Adobe Illustrator CS and Graphic Design

Designers starting out know Adobe Illustrator as “that program for designing logos,” but it’s capable of so much more: ads, illustrations, page layouts, and Web graphics, to name just a few applications. It’s the industry-standard application for vector graphics.

You don’t even have to be a virtuoso at drawing to create good Illustrator art. It helps, of course. But many designers who are not skilled illustrators are able to harness the program’s drawing, selection, color, and effects tools to create powerful and detailed artwork.

Adobe Illustrator started as a simple drawing program intended to automate technical drawing tasks. Today? Illustrator has come a long way, baby. Its raison d’être is still illustration, the creation of line art. But along the way, its developers have added in a host of features that make it sophisticated and flexible enough for a range of applications.

Mastering Illustrator certainly isn’t easy. The program’s tough learning curve—compared with that of its ubiquitous pal Photoshop—is daunting to many who are most comfortable with the latter’s painting metaphor. But for any serious graphic designer, Illustrator cannot be ignored.

Digital illustration is called for when a designer is looking for digital art with the special quality that only drawn art can impart. To produce an annual report, for example, an art director might commission an illustrator to create a set of icons and illustrations that run throughout the document, identifying chapters and reflecting its major themes.

Professional-looking stock photography and clip-art graphics are so widespread these days that unique illustrations can really enhance the perceived quality of a project. Whether it’s sketched in Illustrator or by hand, any piece of pictorial art is immediately grasped by the viewer as a symbolic representation—an imaginative rendering of a person, organization, or concept. People respond to such images differently than they do to photographs.

From a design standpoint, one reason more people are learning Illustrator is that it offers tremendous flexibility in the creative process. With skill and good visualization, the basic building blocks of an illustration (such as lines, fills, colors, and gradients) can be easy to deploy and duplicate. Illustrations can be combined with the precise typography required for visual-identity design and print publication. And the results can be modified using a variety of popular effects such as distortion, transparency, and three-dimensional perspective.

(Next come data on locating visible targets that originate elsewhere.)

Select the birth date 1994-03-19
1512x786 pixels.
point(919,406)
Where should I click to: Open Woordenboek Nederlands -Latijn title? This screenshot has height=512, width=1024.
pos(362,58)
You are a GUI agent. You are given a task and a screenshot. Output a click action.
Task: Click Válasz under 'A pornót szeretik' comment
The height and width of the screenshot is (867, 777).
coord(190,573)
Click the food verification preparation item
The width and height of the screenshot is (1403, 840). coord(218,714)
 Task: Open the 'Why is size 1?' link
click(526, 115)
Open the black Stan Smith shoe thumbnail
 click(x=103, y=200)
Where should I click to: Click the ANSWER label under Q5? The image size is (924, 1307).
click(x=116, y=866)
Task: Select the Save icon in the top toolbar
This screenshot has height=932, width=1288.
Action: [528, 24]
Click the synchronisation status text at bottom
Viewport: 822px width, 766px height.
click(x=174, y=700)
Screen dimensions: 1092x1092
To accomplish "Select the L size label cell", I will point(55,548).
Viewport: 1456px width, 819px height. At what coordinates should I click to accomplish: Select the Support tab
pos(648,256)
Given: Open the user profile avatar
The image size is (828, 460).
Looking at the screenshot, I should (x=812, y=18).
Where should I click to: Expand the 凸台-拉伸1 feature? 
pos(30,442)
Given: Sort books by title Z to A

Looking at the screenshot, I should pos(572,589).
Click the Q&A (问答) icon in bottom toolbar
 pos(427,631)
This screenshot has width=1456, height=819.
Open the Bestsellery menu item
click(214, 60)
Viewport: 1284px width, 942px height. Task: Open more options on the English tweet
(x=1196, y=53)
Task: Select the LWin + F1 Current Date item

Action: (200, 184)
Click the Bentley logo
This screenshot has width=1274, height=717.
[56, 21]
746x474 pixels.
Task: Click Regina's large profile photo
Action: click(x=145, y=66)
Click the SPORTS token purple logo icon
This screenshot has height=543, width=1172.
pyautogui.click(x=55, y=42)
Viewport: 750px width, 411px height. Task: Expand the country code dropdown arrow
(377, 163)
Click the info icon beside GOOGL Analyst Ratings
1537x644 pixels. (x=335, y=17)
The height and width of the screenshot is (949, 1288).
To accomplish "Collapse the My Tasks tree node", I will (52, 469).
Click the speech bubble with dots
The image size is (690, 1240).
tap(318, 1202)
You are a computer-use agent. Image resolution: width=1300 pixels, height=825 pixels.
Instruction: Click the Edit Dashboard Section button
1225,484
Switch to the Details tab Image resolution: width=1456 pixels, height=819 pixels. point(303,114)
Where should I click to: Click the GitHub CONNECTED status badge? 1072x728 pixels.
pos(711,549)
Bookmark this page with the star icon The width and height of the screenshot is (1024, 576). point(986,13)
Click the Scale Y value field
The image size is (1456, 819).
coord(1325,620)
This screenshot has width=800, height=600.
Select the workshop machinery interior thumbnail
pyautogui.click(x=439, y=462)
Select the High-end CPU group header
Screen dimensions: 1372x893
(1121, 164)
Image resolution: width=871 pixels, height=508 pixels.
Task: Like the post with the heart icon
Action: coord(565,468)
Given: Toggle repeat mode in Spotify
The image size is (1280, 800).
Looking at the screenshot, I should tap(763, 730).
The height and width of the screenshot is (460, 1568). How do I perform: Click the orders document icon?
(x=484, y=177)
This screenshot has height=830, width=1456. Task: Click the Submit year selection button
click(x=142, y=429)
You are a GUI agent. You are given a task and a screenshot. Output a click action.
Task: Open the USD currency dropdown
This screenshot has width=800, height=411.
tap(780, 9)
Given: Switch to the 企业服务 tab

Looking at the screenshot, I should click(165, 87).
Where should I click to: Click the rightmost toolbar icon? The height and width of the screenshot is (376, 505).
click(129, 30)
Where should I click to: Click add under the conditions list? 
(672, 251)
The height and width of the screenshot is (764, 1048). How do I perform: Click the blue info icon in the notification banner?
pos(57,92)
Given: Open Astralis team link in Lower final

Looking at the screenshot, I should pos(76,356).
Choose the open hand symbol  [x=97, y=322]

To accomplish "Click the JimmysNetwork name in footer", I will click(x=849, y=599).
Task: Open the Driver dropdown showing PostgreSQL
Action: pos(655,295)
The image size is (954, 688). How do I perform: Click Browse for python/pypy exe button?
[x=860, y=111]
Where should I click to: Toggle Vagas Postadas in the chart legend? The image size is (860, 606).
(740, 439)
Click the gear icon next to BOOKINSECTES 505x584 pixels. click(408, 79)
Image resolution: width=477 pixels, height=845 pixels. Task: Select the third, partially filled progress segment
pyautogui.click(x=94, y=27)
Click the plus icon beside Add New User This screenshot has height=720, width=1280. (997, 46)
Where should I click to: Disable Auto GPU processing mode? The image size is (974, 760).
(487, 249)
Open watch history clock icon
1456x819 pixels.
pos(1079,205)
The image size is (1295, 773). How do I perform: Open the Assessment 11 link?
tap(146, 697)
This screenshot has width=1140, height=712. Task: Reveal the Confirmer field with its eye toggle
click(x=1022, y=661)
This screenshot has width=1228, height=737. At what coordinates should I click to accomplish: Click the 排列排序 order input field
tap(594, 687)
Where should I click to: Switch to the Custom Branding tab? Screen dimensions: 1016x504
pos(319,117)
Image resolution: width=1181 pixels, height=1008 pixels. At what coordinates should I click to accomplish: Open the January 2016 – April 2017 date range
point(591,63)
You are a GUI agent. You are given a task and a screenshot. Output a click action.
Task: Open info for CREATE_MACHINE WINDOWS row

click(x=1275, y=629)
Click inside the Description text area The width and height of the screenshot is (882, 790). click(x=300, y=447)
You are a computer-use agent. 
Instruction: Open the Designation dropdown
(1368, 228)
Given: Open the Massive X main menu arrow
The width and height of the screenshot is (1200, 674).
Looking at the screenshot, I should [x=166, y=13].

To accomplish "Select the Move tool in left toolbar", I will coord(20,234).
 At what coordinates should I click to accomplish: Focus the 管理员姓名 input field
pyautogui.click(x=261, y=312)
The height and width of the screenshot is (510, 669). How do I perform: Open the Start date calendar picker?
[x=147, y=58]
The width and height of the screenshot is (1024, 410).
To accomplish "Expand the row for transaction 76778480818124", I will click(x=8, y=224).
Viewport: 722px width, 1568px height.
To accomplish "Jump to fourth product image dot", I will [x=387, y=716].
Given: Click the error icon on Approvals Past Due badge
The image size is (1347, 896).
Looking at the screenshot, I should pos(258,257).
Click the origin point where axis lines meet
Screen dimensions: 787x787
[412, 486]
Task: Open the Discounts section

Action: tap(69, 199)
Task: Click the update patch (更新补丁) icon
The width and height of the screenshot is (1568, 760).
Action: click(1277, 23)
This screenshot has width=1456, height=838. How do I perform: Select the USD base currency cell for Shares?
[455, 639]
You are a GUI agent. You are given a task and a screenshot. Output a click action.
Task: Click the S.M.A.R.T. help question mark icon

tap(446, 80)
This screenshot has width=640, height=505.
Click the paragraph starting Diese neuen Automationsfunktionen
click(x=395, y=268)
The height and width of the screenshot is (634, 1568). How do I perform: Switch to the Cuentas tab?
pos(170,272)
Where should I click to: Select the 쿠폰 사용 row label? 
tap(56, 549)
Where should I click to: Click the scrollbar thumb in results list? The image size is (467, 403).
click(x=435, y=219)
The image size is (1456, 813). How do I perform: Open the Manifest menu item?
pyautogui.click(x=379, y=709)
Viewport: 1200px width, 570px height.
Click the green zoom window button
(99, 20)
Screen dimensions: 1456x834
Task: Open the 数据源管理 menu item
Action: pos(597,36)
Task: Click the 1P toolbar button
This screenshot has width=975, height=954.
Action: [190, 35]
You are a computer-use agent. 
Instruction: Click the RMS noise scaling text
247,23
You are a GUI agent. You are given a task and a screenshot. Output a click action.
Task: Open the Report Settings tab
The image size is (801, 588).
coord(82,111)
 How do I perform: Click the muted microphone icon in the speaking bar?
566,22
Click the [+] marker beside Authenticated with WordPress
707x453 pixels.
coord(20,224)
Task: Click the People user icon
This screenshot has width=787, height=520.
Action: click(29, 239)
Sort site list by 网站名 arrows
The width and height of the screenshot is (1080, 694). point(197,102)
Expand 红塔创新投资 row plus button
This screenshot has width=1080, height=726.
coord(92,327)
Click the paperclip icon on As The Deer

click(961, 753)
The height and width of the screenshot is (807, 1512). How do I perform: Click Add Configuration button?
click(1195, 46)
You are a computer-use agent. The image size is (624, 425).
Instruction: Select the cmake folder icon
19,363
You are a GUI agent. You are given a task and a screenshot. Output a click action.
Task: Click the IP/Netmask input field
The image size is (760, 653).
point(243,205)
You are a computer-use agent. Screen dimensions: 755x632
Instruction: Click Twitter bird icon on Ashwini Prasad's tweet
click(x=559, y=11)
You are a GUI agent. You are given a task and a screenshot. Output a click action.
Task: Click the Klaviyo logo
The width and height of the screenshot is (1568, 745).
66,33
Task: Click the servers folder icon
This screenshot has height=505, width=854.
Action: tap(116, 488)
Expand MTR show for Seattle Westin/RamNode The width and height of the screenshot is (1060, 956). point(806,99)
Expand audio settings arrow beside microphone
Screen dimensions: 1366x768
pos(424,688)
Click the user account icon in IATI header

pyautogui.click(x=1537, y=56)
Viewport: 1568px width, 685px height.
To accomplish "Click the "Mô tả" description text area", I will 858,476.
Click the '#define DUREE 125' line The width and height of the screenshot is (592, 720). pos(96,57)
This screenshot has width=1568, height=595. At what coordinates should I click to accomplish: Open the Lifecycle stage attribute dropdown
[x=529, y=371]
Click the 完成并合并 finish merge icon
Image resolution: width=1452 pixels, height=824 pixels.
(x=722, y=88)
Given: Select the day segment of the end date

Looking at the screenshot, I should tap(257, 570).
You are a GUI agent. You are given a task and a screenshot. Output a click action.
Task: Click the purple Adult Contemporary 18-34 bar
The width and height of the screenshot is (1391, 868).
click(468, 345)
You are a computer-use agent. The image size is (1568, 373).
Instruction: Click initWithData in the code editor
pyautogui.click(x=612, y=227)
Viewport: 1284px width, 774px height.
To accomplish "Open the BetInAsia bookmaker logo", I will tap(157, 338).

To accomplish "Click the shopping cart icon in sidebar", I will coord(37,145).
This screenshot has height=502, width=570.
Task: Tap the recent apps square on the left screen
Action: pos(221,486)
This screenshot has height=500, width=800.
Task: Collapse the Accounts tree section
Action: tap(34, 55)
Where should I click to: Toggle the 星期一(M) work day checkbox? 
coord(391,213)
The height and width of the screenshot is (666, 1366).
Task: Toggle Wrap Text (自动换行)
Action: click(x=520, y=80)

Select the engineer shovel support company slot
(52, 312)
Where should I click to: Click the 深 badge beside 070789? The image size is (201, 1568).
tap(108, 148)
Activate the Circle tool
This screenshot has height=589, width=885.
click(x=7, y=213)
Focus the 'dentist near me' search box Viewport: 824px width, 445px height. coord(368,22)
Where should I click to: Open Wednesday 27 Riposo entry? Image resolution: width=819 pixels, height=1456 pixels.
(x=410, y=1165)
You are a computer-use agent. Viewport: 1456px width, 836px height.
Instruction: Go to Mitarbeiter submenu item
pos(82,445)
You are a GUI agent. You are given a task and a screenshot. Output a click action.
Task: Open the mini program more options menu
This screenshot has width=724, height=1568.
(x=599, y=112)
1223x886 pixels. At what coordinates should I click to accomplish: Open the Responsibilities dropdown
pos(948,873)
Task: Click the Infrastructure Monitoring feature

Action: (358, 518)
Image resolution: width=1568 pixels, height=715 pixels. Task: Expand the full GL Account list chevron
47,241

Developing skill in Illustrator can open up many avenues in the design field. The program provides the crisp accuracy in the placement and proportion of lines and letters that’s so essential in visual identity and packaging design. The ability to resize a vector-based graphic with no quality loss is invaluable; blow it up to billboard size and you’ll still see a perfect result. Illustrator’s precise typographical tools lend themselves to basic page layout projects such as promotions, magazine ads, and posters. Even Web graphics and pages can be initially designed in Illustrator before conversion to bitmapped format.

At the professional level, the lines between photography and illustration in design are beginning to blur. Truly proficient Illustrator artists are creating art that looks just like photographic imagery by the skillful use of drawing tools, paths, shapes, and effects. Real or unreal? These images intrigue the eye, pulling us in. And they inspire people to learn Illustrator.